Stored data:
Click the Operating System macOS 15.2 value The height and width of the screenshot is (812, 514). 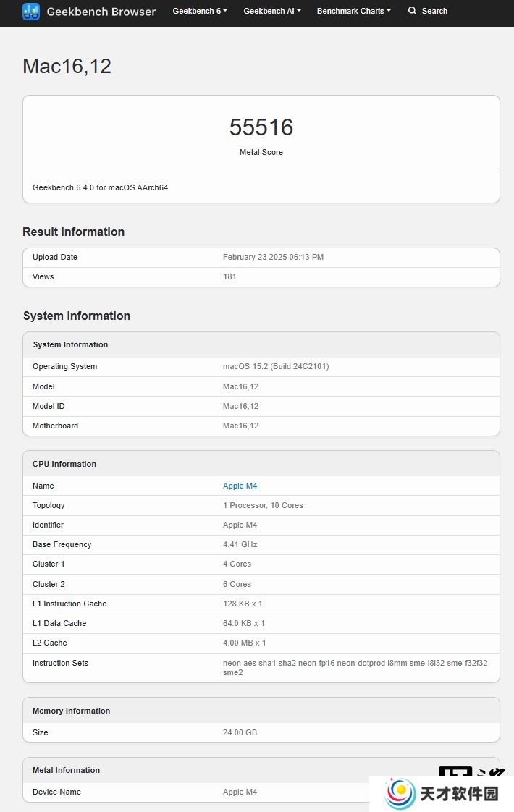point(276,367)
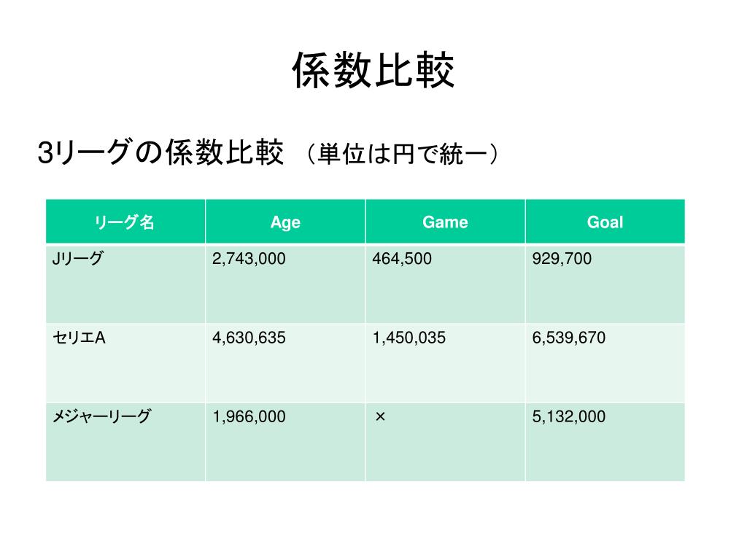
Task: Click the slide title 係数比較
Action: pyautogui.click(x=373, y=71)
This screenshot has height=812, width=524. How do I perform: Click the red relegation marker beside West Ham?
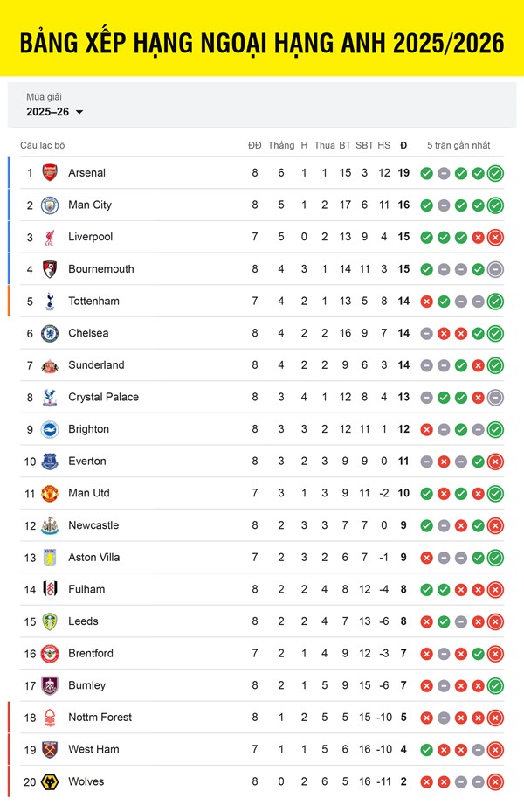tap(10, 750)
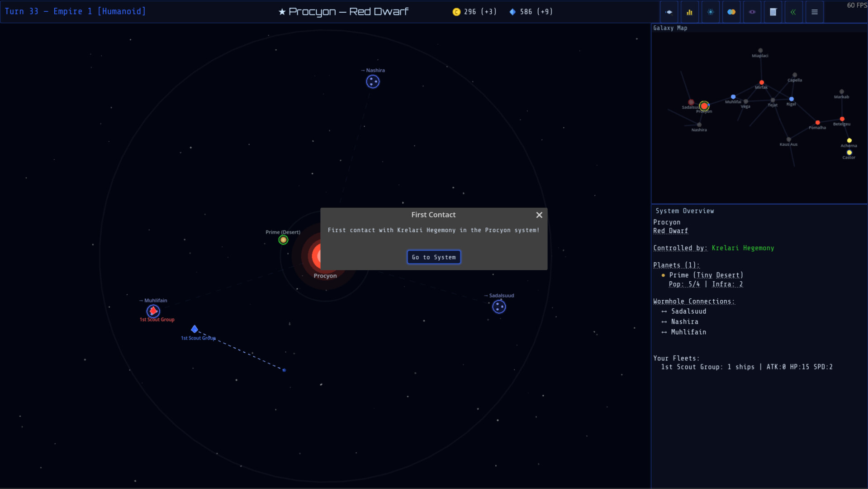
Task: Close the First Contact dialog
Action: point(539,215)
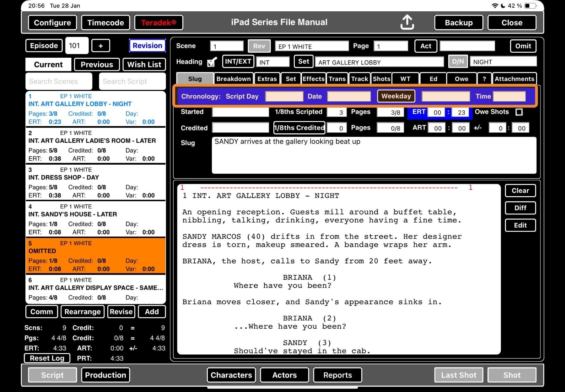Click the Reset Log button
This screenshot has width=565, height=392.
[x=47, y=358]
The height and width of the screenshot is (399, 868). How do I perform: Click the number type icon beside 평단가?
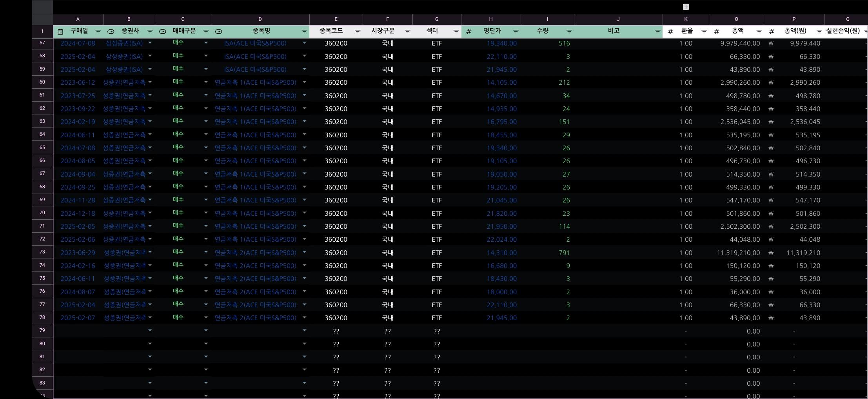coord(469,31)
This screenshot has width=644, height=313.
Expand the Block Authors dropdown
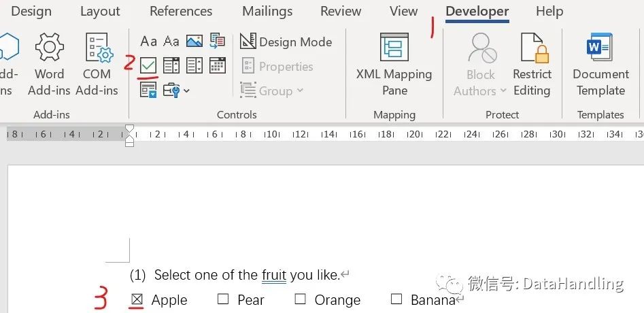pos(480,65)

Task statement:
The pictures stay out; repeat exactly the lines from the one with "This screenshot has height=812, width=524." to the end of the entries above, and nothing else.

Response to this task:
This screenshot has height=812, width=524. How do I perform: Click the red relegation marker beside West Ham?
tap(10, 750)
Task: Close the First Contact dialog
Action: point(539,215)
Click the Reset Log button
This screenshot has width=565, height=392.
[x=47, y=358]
The height and width of the screenshot is (399, 868). How do I perform: Click the number type icon beside 평단가?
coord(469,31)
This screenshot has width=644, height=313.
Expand the Block Authors dropdown
pos(480,65)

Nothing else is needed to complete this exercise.